--- TASK PROMPT ---
For each line of the listing below that contains the string "computer", copy the line.

--- EXTRACTED MATERIAL ---
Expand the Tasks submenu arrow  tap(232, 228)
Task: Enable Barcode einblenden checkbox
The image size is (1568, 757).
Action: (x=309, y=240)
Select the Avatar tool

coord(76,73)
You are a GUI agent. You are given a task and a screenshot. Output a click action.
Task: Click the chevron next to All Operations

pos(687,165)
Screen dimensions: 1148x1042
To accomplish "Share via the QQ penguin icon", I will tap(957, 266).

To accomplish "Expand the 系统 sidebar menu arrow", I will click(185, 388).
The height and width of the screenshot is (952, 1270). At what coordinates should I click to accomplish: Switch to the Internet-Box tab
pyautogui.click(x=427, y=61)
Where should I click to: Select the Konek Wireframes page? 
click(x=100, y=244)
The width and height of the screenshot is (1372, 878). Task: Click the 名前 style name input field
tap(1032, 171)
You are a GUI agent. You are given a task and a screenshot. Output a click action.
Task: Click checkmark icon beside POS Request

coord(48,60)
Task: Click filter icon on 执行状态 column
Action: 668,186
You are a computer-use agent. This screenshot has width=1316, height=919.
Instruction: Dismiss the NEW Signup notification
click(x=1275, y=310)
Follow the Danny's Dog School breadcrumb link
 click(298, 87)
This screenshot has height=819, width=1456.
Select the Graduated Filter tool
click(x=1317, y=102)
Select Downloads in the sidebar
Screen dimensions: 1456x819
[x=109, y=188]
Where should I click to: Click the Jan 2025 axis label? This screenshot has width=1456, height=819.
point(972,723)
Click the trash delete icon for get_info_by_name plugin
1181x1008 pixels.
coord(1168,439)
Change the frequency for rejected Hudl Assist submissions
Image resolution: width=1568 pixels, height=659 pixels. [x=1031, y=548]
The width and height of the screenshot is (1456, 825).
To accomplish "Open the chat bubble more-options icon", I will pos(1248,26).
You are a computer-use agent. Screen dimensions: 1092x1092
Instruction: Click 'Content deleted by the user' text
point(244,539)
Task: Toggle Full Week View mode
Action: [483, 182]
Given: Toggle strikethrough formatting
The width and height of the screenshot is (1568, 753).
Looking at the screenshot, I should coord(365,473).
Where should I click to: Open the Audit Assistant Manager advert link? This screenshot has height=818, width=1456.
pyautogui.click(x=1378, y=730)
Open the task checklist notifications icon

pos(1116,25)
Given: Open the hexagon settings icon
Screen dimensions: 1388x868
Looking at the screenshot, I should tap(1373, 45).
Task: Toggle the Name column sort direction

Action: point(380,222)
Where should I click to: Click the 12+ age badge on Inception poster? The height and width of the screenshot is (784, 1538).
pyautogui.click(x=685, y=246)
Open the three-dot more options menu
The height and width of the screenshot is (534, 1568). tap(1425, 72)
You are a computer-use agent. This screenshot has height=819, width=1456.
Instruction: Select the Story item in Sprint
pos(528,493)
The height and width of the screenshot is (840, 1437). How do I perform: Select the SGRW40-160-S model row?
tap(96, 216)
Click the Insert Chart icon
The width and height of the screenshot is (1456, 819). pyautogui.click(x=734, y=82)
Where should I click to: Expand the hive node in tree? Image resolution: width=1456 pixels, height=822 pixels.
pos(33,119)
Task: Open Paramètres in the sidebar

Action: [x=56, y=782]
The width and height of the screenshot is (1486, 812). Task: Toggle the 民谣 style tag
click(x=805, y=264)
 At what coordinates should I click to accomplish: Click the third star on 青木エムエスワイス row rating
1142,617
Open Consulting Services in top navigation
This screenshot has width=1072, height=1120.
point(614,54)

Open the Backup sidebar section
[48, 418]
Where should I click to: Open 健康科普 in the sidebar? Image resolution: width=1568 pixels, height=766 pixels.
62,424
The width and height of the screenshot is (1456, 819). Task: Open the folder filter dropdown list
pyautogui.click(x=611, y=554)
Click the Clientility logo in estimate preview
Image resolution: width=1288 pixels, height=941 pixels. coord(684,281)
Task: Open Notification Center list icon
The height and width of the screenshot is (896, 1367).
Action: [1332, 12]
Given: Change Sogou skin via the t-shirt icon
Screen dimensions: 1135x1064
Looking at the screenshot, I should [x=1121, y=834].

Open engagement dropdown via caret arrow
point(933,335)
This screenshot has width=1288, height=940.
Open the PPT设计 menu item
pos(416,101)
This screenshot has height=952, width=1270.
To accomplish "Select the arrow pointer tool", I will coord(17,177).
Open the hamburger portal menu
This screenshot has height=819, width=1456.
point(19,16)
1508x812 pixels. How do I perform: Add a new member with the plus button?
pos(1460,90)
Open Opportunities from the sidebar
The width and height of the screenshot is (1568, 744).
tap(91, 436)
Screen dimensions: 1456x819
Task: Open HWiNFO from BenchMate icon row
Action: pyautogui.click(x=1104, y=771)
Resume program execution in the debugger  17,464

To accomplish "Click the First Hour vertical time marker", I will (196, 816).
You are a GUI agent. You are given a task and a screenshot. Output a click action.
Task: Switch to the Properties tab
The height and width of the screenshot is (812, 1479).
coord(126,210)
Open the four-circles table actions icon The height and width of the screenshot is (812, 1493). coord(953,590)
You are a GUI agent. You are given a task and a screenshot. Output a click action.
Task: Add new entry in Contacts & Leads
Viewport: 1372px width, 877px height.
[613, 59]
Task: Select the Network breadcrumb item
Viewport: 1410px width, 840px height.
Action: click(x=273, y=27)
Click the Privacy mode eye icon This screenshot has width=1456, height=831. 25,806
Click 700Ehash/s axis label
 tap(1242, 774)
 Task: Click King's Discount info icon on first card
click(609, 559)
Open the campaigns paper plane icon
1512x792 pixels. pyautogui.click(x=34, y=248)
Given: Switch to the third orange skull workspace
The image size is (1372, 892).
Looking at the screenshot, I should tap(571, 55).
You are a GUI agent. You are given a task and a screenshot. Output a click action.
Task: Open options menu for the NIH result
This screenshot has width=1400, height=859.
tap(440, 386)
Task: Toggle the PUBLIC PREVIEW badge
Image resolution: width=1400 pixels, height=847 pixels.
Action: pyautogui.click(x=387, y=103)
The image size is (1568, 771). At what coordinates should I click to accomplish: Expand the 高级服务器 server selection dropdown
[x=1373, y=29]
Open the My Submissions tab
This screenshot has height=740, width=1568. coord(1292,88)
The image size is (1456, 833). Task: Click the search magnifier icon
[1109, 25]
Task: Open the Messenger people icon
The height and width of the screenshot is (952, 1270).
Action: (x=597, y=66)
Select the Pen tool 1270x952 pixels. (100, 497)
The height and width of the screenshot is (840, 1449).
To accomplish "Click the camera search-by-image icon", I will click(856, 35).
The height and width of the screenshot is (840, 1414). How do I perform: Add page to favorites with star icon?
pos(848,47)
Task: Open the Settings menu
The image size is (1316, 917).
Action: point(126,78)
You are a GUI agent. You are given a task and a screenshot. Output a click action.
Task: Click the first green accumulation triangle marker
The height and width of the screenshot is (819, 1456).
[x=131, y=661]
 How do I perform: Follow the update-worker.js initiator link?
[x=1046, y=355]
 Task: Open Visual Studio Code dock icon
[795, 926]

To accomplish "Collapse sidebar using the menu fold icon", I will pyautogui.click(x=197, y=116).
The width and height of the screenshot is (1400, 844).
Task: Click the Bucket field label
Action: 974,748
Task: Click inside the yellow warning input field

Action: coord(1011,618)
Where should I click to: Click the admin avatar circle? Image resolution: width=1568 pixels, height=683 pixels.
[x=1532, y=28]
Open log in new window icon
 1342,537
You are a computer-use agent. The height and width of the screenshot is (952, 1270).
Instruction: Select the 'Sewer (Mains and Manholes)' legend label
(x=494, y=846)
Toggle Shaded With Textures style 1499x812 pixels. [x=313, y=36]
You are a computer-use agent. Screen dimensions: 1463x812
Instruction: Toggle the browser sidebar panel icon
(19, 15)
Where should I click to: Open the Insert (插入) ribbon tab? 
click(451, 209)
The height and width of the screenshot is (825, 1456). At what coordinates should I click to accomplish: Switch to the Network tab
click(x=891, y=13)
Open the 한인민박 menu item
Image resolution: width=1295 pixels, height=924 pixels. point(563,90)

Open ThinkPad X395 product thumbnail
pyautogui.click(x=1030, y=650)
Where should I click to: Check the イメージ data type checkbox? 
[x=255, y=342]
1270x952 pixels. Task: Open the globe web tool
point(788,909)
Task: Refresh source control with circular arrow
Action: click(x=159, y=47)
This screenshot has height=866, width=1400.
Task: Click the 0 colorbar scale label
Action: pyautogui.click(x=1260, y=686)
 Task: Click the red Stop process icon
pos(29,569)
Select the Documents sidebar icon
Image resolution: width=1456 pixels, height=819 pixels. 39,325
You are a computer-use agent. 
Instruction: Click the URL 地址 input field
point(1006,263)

--- EXPECTED ANSWER ---
You are a computer-use agent. This screenshot has width=1316, height=919.
You are a computer-use agent. Screen dimensions: 1092x1092
You are a computer-use agent. This screenshot has height=819, width=1456.
You are a computer-use agent. The height and width of the screenshot is (952, 1270).
You are a computer-use agent. Screen dimensions: 1463x812
You are a computer-use agent. 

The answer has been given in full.